* DATASET ENTRIES:
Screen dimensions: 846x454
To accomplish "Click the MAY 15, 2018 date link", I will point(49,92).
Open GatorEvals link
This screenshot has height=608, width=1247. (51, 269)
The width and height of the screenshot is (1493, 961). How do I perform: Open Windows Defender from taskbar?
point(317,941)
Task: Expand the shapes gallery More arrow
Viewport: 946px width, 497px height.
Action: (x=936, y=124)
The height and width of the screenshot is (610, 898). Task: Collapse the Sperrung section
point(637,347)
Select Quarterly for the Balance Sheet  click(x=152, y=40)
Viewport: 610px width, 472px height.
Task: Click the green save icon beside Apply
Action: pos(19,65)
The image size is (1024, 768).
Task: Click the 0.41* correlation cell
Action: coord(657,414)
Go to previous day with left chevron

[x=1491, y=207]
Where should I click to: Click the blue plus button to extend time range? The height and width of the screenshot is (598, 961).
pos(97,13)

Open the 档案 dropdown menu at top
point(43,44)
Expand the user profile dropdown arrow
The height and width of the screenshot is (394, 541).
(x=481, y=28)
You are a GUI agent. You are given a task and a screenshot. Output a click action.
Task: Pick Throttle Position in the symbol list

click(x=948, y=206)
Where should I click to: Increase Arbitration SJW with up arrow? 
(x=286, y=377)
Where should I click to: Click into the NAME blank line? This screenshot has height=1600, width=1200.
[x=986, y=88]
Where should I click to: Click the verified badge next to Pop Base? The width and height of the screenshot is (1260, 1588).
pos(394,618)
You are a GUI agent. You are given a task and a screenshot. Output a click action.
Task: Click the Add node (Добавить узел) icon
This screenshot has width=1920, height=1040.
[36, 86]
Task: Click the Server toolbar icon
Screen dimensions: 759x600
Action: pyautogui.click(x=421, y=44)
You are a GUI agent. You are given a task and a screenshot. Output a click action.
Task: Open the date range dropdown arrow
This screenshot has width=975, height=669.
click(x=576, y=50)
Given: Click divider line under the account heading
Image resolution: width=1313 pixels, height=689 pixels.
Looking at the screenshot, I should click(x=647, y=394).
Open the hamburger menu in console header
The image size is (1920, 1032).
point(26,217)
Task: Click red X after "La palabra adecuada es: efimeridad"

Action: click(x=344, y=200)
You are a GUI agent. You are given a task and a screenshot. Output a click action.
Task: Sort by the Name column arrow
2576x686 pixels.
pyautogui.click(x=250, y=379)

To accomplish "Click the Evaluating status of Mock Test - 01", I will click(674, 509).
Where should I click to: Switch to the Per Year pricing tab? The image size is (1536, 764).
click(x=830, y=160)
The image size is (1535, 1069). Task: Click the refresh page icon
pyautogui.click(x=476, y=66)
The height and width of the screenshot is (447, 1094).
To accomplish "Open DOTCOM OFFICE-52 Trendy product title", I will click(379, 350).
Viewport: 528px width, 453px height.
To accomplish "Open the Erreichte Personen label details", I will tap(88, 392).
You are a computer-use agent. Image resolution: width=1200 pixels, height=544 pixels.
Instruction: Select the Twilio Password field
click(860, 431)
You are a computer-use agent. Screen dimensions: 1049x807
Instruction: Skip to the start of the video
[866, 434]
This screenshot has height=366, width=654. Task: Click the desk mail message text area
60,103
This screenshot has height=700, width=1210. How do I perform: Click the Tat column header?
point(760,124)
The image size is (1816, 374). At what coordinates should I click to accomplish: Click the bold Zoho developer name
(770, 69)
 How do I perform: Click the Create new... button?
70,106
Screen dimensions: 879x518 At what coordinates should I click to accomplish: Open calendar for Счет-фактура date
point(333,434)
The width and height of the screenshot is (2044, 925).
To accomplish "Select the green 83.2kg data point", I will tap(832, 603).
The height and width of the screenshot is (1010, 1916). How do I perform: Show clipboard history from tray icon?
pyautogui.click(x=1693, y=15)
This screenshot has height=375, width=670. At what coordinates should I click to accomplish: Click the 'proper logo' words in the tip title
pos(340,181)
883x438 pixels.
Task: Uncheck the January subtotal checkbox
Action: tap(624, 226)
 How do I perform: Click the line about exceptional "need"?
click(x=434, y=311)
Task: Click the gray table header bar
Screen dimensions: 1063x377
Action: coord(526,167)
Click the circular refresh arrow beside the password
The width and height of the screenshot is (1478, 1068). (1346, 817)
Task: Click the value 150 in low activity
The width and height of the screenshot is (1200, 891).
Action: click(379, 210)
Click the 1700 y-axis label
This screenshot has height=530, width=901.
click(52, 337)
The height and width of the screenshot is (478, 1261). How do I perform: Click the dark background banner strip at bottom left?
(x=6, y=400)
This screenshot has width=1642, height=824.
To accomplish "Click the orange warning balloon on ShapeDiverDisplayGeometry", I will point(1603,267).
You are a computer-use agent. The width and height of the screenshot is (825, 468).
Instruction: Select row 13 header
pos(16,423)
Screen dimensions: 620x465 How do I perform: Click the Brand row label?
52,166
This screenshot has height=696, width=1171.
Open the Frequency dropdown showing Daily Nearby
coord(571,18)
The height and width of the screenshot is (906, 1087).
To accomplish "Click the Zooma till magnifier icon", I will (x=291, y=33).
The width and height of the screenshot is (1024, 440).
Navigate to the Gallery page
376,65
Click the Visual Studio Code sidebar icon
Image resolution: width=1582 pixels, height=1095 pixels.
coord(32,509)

* WHAT THE TASK ASKS:
Could you restate the listing above word for word, leaving nothing out?

* RESULT:
Screen dimensions: 846x454
To accomplish "Click the MAY 15, 2018 date link", I will point(49,92).
Open GatorEvals link
This screenshot has height=608, width=1247. (51, 269)
The width and height of the screenshot is (1493, 961). How do I perform: Open Windows Defender from taskbar?
point(317,941)
Task: Expand the shapes gallery More arrow
Viewport: 946px width, 497px height.
Action: (x=936, y=124)
The height and width of the screenshot is (610, 898). Task: Collapse the Sperrung section
point(637,347)
Select Quarterly for the Balance Sheet  click(x=152, y=40)
Viewport: 610px width, 472px height.
Task: Click the green save icon beside Apply
Action: pos(19,65)
The image size is (1024, 768).
Task: Click the 0.41* correlation cell
Action: coord(657,414)
Go to previous day with left chevron

[x=1491, y=207]
Where should I click to: Click the blue plus button to extend time range? The height and width of the screenshot is (598, 961).
pos(97,13)

Open the 档案 dropdown menu at top
point(43,44)
Expand the user profile dropdown arrow
The height and width of the screenshot is (394, 541).
(x=481, y=28)
You are a GUI agent. You are given a task and a screenshot. Output a click action.
Task: Pick Throttle Position in the symbol list

click(x=948, y=206)
Where should I click to: Increase Arbitration SJW with up arrow? 
(x=286, y=377)
Where should I click to: Click into the NAME blank line? This screenshot has height=1600, width=1200.
[x=986, y=88]
Where should I click to: Click the verified badge next to Pop Base? The width and height of the screenshot is (1260, 1588).
pos(394,618)
You are a GUI agent. You are given a task and a screenshot. Output a click action.
Task: Click the Add node (Добавить узел) icon
This screenshot has width=1920, height=1040.
[36, 86]
Task: Click the Server toolbar icon
Screen dimensions: 759x600
Action: pyautogui.click(x=421, y=44)
You are a GUI agent. You are given a task and a screenshot. Output a click action.
Task: Open the date range dropdown arrow
This screenshot has width=975, height=669.
click(x=576, y=50)
Given: Click divider line under the account heading
Image resolution: width=1313 pixels, height=689 pixels.
Looking at the screenshot, I should click(x=647, y=394).
Open the hamburger menu in console header
The image size is (1920, 1032).
point(26,217)
Task: Click red X after "La palabra adecuada es: efimeridad"

Action: click(x=344, y=200)
You are a GUI agent. You are given a task and a screenshot. Output a click action.
Task: Sort by the Name column arrow
2576x686 pixels.
pyautogui.click(x=250, y=379)

To accomplish "Click the Evaluating status of Mock Test - 01", I will click(674, 509).
Where should I click to: Switch to the Per Year pricing tab? The image size is (1536, 764).
click(x=830, y=160)
The image size is (1535, 1069). Task: Click the refresh page icon
pyautogui.click(x=476, y=66)
The height and width of the screenshot is (447, 1094).
To accomplish "Open DOTCOM OFFICE-52 Trendy product title", I will click(379, 350).
Viewport: 528px width, 453px height.
To accomplish "Open the Erreichte Personen label details", I will tap(88, 392).
You are a computer-use agent. Image resolution: width=1200 pixels, height=544 pixels.
Instruction: Select the Twilio Password field
click(860, 431)
You are a computer-use agent. Screen dimensions: 1049x807
Instruction: Skip to the start of the video
[866, 434]
This screenshot has height=366, width=654. Task: Click the desk mail message text area
60,103
This screenshot has height=700, width=1210. How do I perform: Click the Tat column header?
point(760,124)
The image size is (1816, 374). At what coordinates should I click to accomplish: Click the bold Zoho developer name
(770, 69)
 How do I perform: Click the Create new... button?
70,106
Screen dimensions: 879x518 At what coordinates should I click to accomplish: Open calendar for Счет-фактура date
point(333,434)
The width and height of the screenshot is (2044, 925).
To accomplish "Select the green 83.2kg data point", I will tap(832, 603).
The height and width of the screenshot is (1010, 1916). How do I perform: Show clipboard history from tray icon?
pyautogui.click(x=1693, y=15)
This screenshot has height=375, width=670. At what coordinates should I click to accomplish: Click the 'proper logo' words in the tip title
pos(340,181)
883x438 pixels.
Task: Uncheck the January subtotal checkbox
Action: tap(624, 226)
 How do I perform: Click the line about exceptional "need"?
click(x=434, y=311)
Task: Click the gray table header bar
Screen dimensions: 1063x377
Action: coord(526,167)
Click the circular refresh arrow beside the password
The width and height of the screenshot is (1478, 1068). (1346, 817)
Task: Click the value 150 in low activity
The width and height of the screenshot is (1200, 891).
Action: click(379, 210)
Click the 1700 y-axis label
This screenshot has height=530, width=901.
click(52, 337)
The height and width of the screenshot is (478, 1261). How do I perform: Click the dark background banner strip at bottom left?
(x=6, y=400)
This screenshot has width=1642, height=824.
To accomplish "Click the orange warning balloon on ShapeDiverDisplayGeometry", I will point(1603,267).
You are a computer-use agent. The width and height of the screenshot is (825, 468).
Instruction: Select row 13 header
pos(16,423)
Screen dimensions: 620x465 How do I perform: Click the Brand row label?
52,166
This screenshot has height=696, width=1171.
Open the Frequency dropdown showing Daily Nearby
coord(571,18)
The height and width of the screenshot is (906, 1087).
To accomplish "Click the Zooma till magnifier icon", I will (x=291, y=33).
The width and height of the screenshot is (1024, 440).
Navigate to the Gallery page
376,65
Click the Visual Studio Code sidebar icon
Image resolution: width=1582 pixels, height=1095 pixels.
coord(32,509)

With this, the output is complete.